Anaesthetic Joint Initiatives in the 1980s

  • Around 1987 I was part of a small group of anaesthetists led by Dr Jim Watt from the General Hospital who, at their request, provided lectures and demonstrations for members of the West Midlands Ambulance Service about basic management of severely injured patients. 
  • One night a young woman was brought in whose face and bony structures had been badly damaged in a confrontation with a large lorry. The ambulance man kept his cool and using his additional knowledge had managed to place a basic Guedal airway and supported the girls mangled jaw so that she could freely breathe in oxygen via a face mask. There is no doubt in my mind that her subsequent recovery without neurological deficit was entirely due to his actions.
  • Sometime later, extended training for ambulance men was approved and in 1979, Acci anaesthetists helped with their training. 
  • In the first year of their operation, ambulance men with extended training provided 638 treatments (cardiac monitoring 59%, venous cannulation 12%, cardiac drugs given 6%, defibrillation 6%, IV fluids 11%, endotracheal intubation 6%)
  • Also, around this time we provided training for ‘the boys from Hereford’ and 2 Para.
  • In 1986, 1987 and after that, nurses, surgeons, and anaesthetists provided medical support for the Lombard RAC rally. 
  • Only once in the first two years were, we asked for medical help. A young lad had been caught between a competitor’s car and another solid object in a rest area. He was clearly not badly injured. I was driving and we were asked to take him to the nearest hospital somewhere in darkest Wales. 

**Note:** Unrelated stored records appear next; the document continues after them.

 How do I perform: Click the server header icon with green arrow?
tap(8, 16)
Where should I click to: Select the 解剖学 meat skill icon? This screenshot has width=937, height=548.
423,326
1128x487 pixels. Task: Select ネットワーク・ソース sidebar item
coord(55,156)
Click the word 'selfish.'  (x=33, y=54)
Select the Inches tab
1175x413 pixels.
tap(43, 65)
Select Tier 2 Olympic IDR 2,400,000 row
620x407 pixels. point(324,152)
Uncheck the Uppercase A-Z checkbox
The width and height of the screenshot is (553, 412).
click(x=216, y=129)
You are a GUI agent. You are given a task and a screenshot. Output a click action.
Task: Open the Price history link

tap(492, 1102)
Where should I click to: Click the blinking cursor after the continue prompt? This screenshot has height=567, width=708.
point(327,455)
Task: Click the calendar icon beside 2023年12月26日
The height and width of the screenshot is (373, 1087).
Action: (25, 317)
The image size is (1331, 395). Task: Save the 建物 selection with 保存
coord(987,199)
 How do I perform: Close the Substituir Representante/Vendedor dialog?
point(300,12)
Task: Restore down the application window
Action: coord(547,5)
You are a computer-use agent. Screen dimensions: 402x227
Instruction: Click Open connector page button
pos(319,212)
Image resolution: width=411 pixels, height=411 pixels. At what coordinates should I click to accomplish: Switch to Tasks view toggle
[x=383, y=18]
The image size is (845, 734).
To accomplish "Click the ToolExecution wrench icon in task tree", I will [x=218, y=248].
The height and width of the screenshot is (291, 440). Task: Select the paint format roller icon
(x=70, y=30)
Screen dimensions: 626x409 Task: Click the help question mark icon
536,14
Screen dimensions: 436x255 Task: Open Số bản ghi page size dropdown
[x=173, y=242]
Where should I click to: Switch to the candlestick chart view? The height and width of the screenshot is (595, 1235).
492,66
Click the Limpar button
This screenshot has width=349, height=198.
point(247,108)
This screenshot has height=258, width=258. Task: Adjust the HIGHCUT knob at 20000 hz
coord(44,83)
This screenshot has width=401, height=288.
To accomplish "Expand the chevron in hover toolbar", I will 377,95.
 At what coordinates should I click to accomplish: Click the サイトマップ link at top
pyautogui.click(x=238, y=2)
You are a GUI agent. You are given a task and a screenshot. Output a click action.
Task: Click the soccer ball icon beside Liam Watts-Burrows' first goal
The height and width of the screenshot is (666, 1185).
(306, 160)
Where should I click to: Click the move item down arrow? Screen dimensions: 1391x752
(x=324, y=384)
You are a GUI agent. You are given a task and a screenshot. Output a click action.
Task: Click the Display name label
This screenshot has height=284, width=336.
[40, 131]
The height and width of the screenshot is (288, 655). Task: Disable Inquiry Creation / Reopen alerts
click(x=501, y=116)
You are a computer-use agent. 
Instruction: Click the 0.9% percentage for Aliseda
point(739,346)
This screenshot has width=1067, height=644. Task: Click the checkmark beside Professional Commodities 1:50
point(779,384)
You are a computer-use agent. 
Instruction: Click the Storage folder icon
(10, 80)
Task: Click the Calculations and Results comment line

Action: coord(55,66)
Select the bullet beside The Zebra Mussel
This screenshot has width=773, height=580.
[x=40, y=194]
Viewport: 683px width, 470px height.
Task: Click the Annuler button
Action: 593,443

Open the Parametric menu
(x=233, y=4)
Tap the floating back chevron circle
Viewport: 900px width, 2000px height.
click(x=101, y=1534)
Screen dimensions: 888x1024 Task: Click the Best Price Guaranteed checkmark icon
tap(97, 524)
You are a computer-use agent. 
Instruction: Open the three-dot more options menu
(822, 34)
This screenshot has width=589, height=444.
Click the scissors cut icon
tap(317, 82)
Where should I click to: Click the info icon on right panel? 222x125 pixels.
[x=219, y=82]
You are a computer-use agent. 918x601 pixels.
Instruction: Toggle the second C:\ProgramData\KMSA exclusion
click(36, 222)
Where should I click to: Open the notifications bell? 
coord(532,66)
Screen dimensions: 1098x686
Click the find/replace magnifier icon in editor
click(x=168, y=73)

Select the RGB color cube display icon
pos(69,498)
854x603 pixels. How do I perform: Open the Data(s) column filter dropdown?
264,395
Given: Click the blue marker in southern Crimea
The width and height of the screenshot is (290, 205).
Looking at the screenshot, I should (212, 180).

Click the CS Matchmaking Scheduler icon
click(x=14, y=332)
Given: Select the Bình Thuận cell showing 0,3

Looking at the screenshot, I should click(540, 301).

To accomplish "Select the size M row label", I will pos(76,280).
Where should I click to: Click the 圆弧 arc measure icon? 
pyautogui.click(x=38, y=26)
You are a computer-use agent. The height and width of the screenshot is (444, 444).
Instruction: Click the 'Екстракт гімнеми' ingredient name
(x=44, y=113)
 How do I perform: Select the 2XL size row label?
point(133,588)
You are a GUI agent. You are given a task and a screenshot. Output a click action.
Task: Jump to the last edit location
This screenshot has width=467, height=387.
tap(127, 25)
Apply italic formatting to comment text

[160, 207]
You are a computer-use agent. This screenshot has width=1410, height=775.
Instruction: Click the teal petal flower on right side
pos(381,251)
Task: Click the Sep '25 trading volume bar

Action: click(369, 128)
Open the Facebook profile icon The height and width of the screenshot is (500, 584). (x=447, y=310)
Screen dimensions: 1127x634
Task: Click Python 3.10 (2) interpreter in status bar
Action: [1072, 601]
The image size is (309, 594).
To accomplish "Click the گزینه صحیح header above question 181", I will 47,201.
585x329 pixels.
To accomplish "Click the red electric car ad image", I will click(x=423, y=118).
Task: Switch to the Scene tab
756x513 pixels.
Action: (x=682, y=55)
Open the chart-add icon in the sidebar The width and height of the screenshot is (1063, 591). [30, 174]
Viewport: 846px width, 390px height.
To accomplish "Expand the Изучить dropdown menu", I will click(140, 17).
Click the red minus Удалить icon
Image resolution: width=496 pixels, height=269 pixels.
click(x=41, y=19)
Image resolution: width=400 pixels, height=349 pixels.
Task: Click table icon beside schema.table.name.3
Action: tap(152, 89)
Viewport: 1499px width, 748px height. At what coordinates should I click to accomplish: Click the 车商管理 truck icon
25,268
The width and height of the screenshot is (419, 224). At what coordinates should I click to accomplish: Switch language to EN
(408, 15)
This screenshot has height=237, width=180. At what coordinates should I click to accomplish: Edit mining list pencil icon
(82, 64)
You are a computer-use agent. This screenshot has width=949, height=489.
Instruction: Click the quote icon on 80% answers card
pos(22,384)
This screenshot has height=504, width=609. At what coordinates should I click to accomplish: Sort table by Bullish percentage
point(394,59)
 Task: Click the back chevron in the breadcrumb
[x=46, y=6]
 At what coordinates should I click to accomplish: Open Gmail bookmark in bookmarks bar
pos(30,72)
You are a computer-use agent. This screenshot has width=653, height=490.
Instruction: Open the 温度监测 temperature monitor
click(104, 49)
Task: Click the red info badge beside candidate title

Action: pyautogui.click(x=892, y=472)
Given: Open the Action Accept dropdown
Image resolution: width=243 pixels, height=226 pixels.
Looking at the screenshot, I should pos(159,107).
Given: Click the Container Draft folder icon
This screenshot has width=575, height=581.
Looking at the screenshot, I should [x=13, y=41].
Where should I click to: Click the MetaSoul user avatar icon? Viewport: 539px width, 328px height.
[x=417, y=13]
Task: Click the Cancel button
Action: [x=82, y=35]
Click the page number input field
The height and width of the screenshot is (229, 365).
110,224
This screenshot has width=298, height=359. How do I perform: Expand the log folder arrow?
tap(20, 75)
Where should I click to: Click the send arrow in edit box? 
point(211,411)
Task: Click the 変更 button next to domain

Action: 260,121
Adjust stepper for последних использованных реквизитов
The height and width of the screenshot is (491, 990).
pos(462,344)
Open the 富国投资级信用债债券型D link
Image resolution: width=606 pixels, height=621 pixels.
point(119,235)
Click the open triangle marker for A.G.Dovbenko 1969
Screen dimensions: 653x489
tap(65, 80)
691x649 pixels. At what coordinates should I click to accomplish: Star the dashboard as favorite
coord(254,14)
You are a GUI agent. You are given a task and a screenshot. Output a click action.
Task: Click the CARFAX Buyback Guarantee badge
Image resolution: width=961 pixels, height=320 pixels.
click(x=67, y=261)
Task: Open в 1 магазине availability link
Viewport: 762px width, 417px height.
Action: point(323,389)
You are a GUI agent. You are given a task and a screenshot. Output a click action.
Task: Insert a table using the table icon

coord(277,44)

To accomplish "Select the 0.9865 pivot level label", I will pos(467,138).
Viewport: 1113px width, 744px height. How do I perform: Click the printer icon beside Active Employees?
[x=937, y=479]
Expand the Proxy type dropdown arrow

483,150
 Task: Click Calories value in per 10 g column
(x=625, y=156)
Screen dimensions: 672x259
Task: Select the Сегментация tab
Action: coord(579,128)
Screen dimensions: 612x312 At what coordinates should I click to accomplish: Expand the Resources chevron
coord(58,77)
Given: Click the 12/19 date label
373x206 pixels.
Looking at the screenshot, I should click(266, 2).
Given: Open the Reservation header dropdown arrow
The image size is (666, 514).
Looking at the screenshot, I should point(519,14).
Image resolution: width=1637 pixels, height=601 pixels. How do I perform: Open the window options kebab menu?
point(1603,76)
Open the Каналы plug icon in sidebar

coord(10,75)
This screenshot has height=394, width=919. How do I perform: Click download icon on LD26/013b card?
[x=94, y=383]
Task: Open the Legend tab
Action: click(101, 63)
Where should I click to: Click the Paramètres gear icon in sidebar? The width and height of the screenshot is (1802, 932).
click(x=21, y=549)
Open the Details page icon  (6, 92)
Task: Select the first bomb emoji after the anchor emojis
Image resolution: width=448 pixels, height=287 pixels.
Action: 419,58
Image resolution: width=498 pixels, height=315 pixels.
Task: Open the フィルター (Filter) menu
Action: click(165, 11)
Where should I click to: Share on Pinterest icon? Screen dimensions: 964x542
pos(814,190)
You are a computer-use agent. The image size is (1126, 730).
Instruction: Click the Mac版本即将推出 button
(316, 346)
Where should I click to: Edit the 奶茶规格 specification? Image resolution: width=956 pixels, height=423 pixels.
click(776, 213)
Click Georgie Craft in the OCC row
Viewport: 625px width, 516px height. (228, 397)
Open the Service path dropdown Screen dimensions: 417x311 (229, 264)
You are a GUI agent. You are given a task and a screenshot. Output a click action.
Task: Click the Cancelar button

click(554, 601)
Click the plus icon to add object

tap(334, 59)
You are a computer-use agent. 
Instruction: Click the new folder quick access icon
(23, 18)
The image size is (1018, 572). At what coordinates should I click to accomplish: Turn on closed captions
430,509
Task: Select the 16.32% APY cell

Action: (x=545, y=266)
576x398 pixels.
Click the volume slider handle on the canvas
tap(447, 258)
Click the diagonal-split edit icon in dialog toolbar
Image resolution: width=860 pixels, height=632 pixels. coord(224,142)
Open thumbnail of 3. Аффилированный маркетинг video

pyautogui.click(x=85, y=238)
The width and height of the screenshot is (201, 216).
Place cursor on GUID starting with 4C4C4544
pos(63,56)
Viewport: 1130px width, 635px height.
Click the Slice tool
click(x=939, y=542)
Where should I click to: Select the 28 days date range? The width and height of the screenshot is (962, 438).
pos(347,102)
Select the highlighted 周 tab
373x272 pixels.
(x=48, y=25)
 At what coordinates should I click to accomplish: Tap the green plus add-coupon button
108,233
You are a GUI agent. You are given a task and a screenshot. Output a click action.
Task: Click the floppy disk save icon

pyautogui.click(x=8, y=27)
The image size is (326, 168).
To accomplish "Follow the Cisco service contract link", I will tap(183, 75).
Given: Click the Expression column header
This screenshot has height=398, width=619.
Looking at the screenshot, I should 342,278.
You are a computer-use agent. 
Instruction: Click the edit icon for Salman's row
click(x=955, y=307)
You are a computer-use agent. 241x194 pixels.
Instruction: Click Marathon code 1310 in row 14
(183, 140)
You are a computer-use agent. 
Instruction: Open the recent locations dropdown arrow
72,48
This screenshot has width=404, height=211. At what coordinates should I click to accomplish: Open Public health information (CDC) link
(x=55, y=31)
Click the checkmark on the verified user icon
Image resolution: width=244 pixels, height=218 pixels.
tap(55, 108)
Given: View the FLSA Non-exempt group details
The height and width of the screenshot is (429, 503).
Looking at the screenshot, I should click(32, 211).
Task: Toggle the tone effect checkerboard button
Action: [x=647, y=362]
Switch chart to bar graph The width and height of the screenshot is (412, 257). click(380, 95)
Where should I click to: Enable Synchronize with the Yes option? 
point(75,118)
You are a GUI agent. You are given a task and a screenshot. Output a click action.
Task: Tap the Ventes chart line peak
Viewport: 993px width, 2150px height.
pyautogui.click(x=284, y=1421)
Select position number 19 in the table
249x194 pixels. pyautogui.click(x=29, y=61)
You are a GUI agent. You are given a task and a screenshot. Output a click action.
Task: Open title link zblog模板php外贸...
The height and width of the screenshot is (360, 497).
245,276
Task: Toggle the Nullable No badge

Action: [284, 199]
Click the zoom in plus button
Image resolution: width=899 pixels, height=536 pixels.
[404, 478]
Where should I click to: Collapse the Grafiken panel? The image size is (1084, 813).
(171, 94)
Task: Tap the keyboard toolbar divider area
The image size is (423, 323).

  • After being told to switch on the green lights and not knowing where the hospital was, we were told that we would have people stationed along the route to direct us. The directions soon disappeared but we got stuck in a traffic jam. My colleagues urged me to pull out and drive down the right side of the road which was bendy but apparently clear. With my heart in my mouth, I did as instructed and seconds after I had pulled back on to the left-hand side of the road, a police car came speeding past on the other.